#### [How to complete this task]
Exact reproductions of all the entries, please, and no pictures.

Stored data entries
= Beginning of Section =

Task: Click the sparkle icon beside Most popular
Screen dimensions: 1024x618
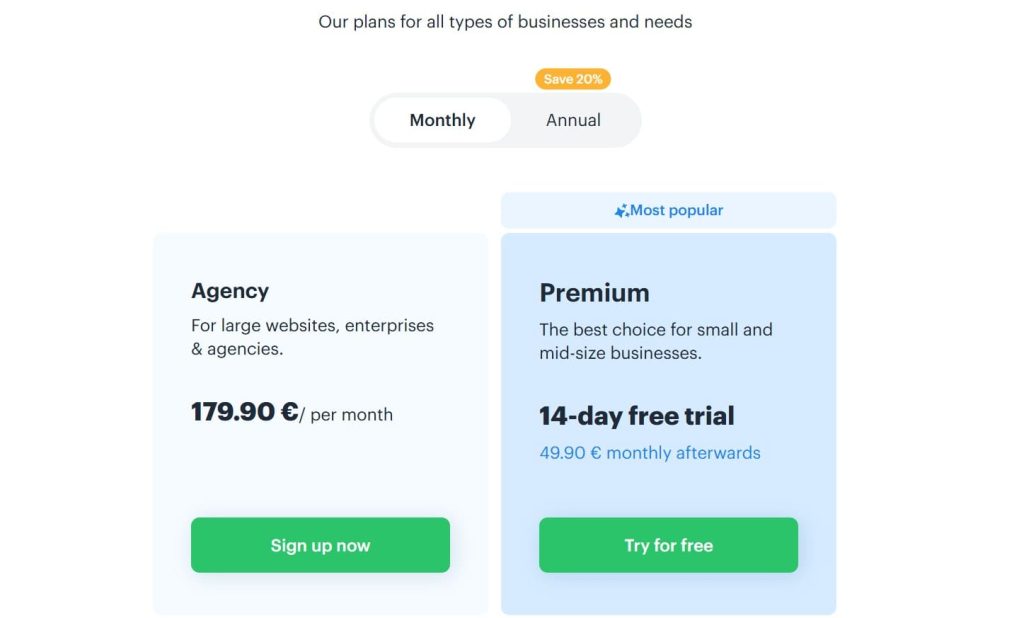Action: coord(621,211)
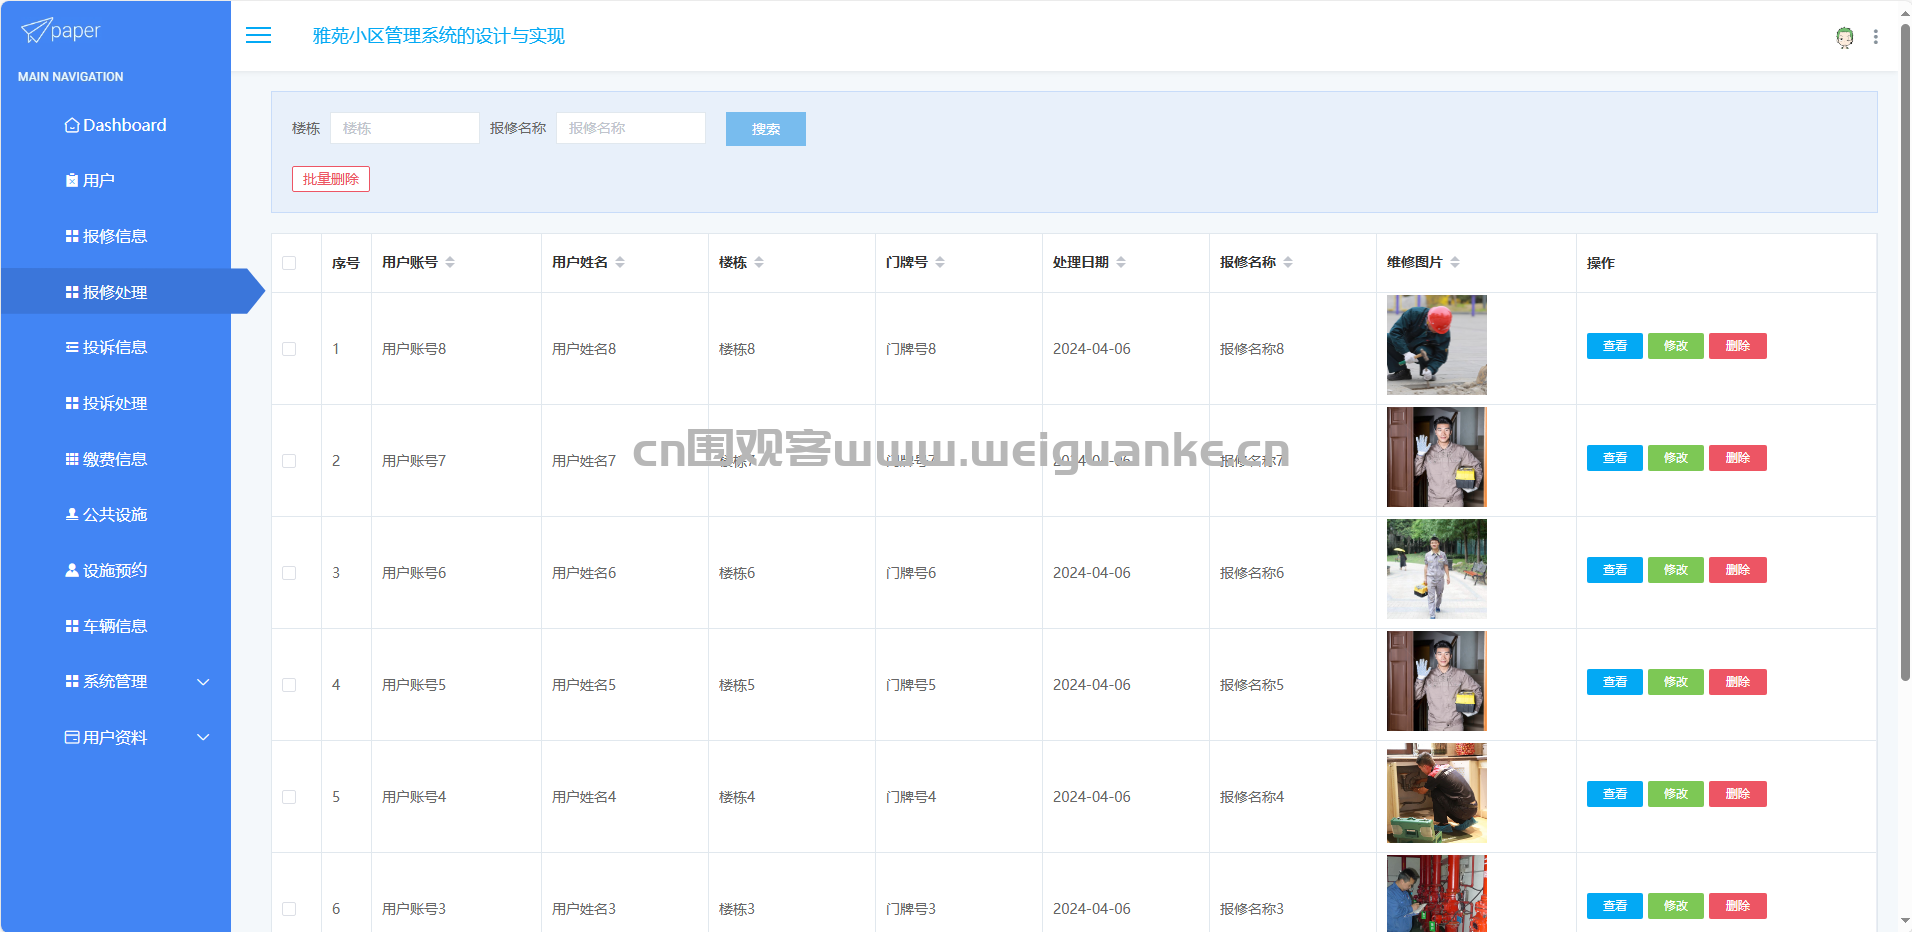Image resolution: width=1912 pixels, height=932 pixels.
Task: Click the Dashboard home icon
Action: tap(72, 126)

= End of Section =

#### [Final answer]
Task: Click the sparkle icon beside Most popular
Screen dimensions: 1024x618
Action: coord(621,211)
Image resolution: width=1912 pixels, height=932 pixels.
Task: Click the Dashboard home icon
Action: tap(72, 126)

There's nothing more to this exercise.